The cohort of patients we studied had stage IB–IIIA non-small cell lung cancer. 84.6% of patients had stages I and II, which is entirely consistent with the data of the national cancer registry and our previous study. In contrast to the all-Ukrainian data, early detection of lung cancer (stage I–II) in the Sumy region is much higher (40.23% vs. 22.4%, respectively). This situation leads to decreased detection frequency of advanced stages – 22.1% vs. 35.15%. Apparently, due to the early detection of lung cancer in the population of the Sumy region, the average 1-year survival is better. At the same time, mortality up to 1 year is much lower than the Ukrainian average (46.2% vs. 55.7%) [18].

The use of Cox regression with univariant and multivariable analysis allowed us to identify independent predictors of disease recurrence – category T, histological differentiation, and smoking status – in a study group of 104 people. Each of these factors is confirmed in the scientific literature and our research.

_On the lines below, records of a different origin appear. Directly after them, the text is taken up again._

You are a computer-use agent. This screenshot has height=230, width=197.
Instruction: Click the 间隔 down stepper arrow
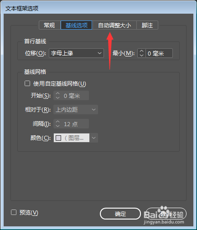tap(57, 126)
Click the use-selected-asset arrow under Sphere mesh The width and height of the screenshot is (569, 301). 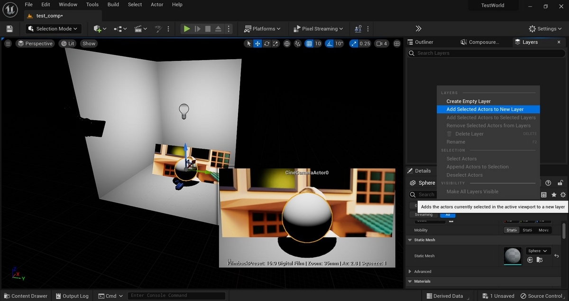530,260
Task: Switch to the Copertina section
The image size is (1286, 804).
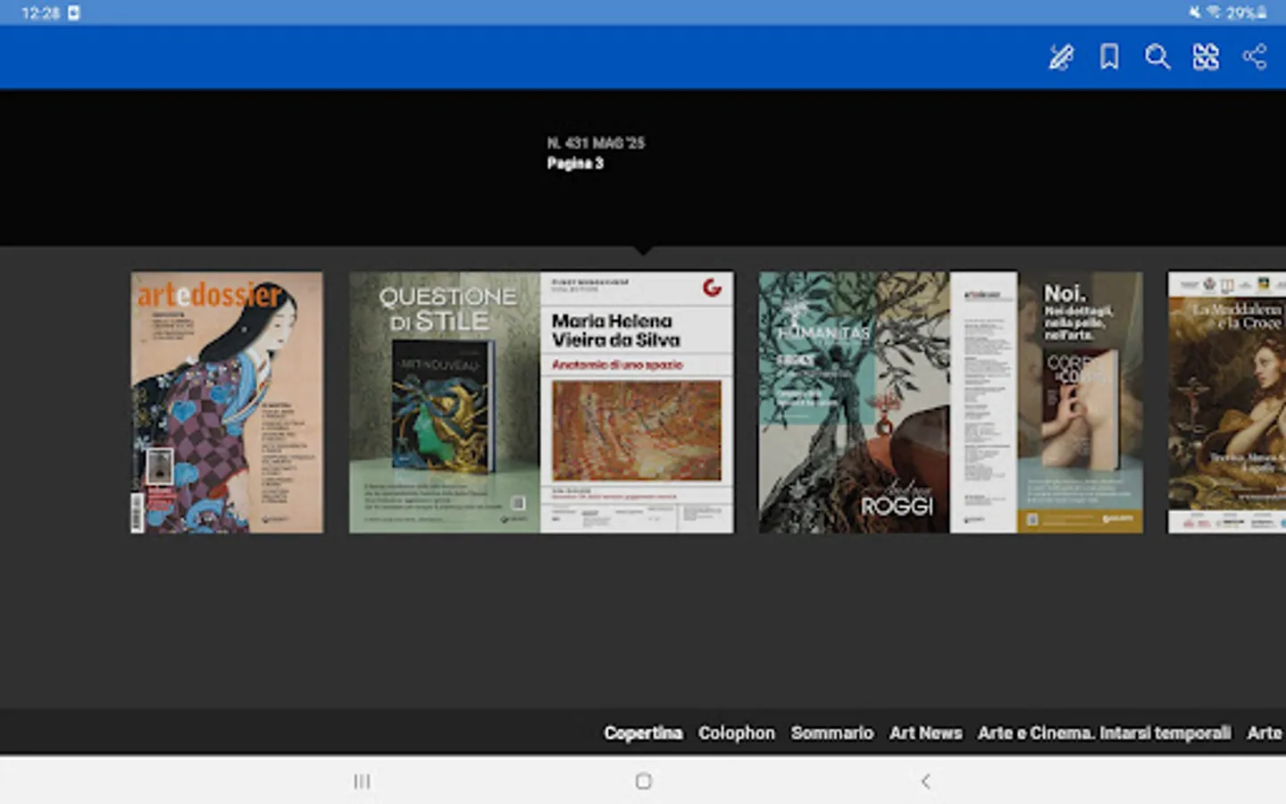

In 2017, the Ontario Evidence-Based Cancer Care Program provided updated guidelines for treating surgically resected stage II–IIIA non-small cell lung cancer patients. Adjuvant chemotherapy has significantly improved overall survival in patients with stage II–IIIA disease [19]. Already in 2021, such a pattern was observed for the IB stage. Therefore, in the case of a primary tumor size ≥ 4 cm, adjuvant chemotherapy is recommended [20].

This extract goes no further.